### ОТРЫВОК СО СТРАНИЦЫ
Другими словами, гомеровский эпос, трагедии Шекспира, поэзия Пушкина или проза Льва Толстого и Достоевского в понимании марксистской науки – это не только художественные явления, запечатлевшие прошлые, уже неповторимые ныне характеры-типы и формы общественного развития. Серьезное, творческое, научное их исследование ведет нас не только к углубленному пониманию прошлого, но и способствует пониманию настоящего и будущего – в той мере, в какой наше настоящее и будущее подготовлены этим прошлым, исторически с ним связаны. Ибо во всех подобных классических произведениях русского и мирового искусства слова закреплены на века в классически ясной, законченной и совершенной форме определенные аспекты духовного мира также и современного человека, важные и необходимые для приобщения каждого строителя социалистического общества к тому вековому опыту жизни, социально-нравственных и эстетических исканий человечества, непосредственным, живым продолжением которого является наш сегодняшний день.

### ПИСЬМЕННОЕ ЗАДАНИЕ 1
Перечислите всех авторов, чьи произведения упомянуты в отрывке о классической литературе.
### ПИСЬМЕННОЕ ЗАДАНИЕ 2
Продолжите отрывок о классической литературе после его последнего предложения.

### СОХРАНЁННЫЕ ДАННЫЕ
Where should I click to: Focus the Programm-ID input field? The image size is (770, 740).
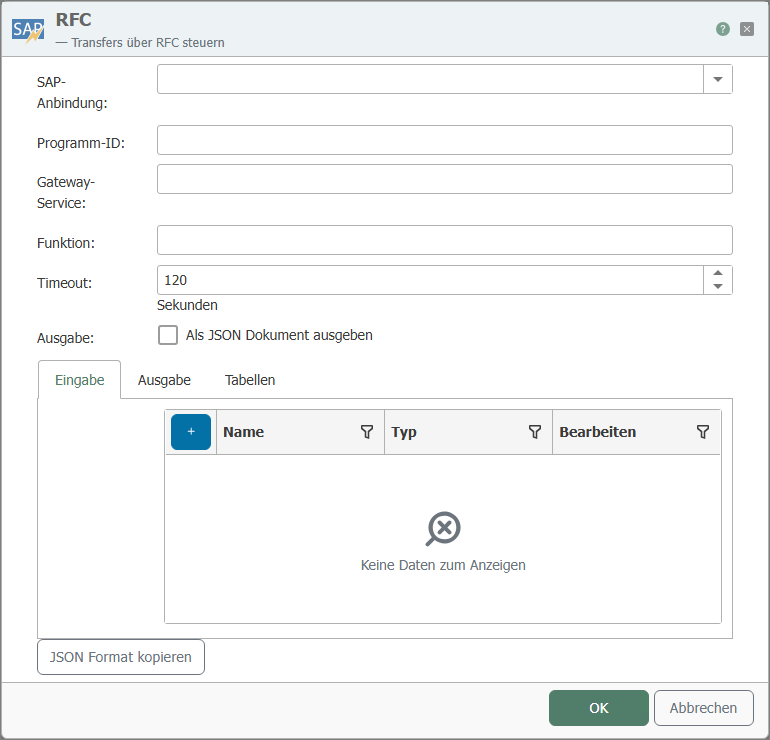pos(444,140)
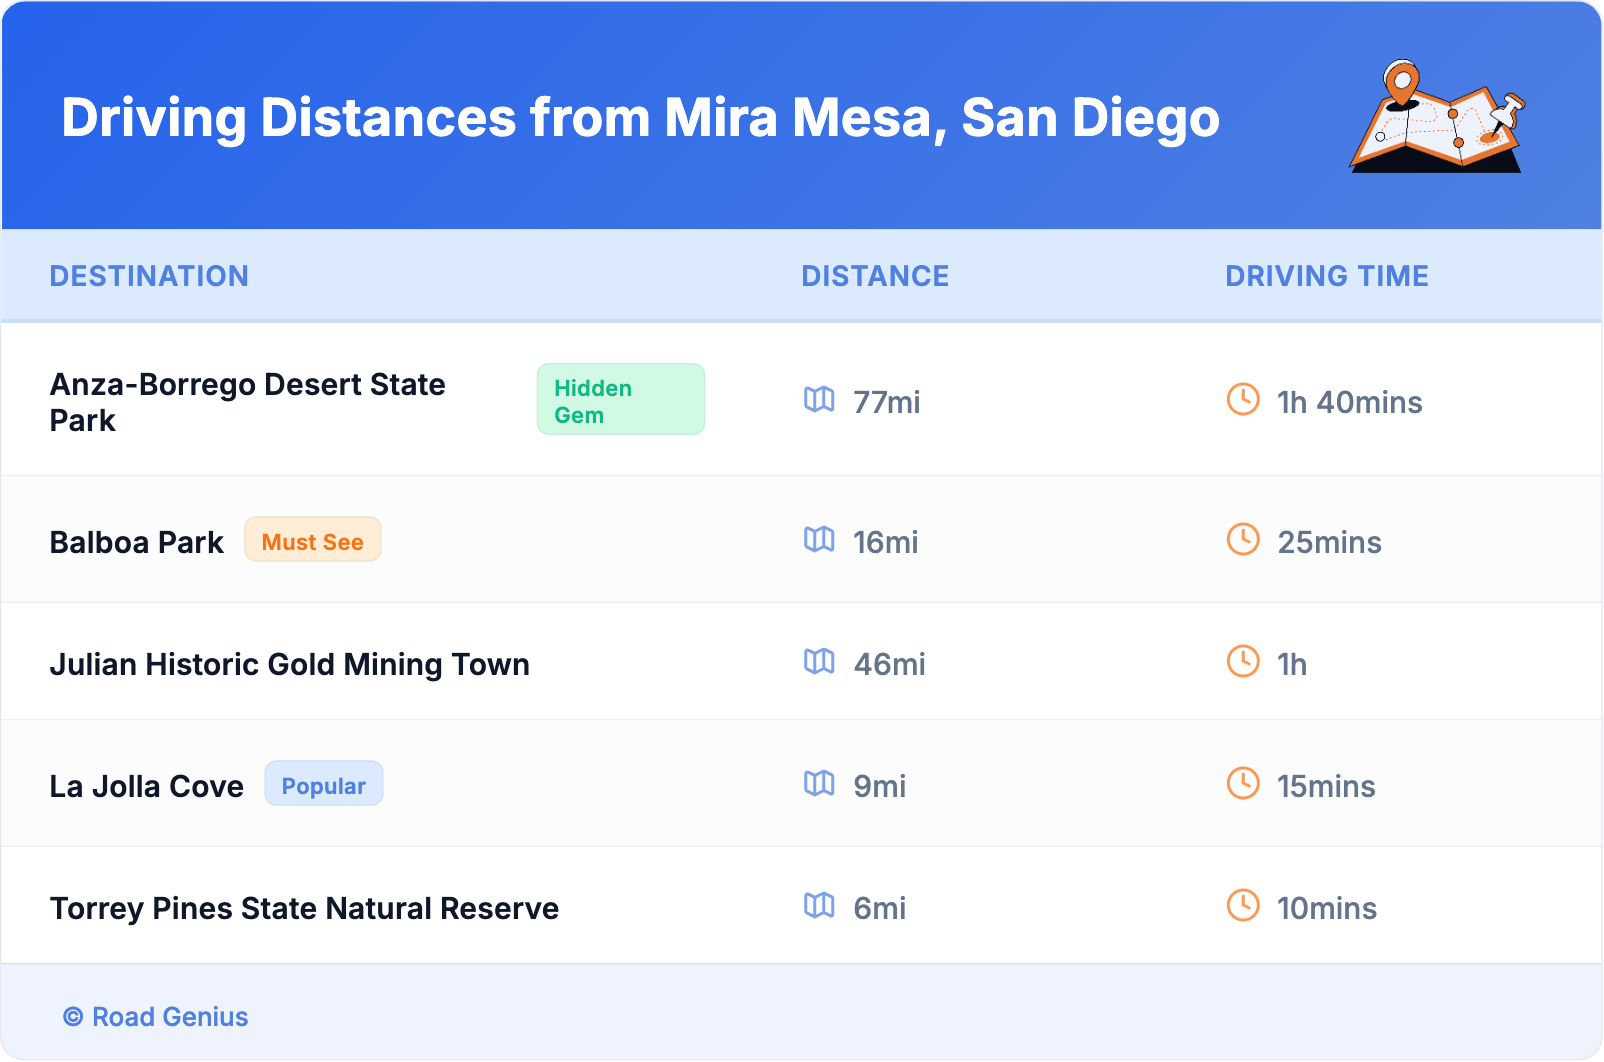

### ПИСЬМЕННЫЙ ОТВЕТ 1
Гомер, Шекспир, Пушкин, Лев Толстой, Достоевский.

### ПИСЬМЕННЫЙ ОТВЕТ 2
2

То, что Маркс видел во всемирной истории не только процесс закономерной смены ряда различных социально-экономических формаций, но и единый – при всем свойственном ему многообразии – диалектически сложный процесс становления и развития человеческого общества и человеческой культуры, без которого не было бы возможным также и рождение нового, бесклассового общества, не знающего социального неравенства и угнетения, обусловило особый характер отношения Маркса, Энгельса и Ленина к культурным ценностям прошлых эпох.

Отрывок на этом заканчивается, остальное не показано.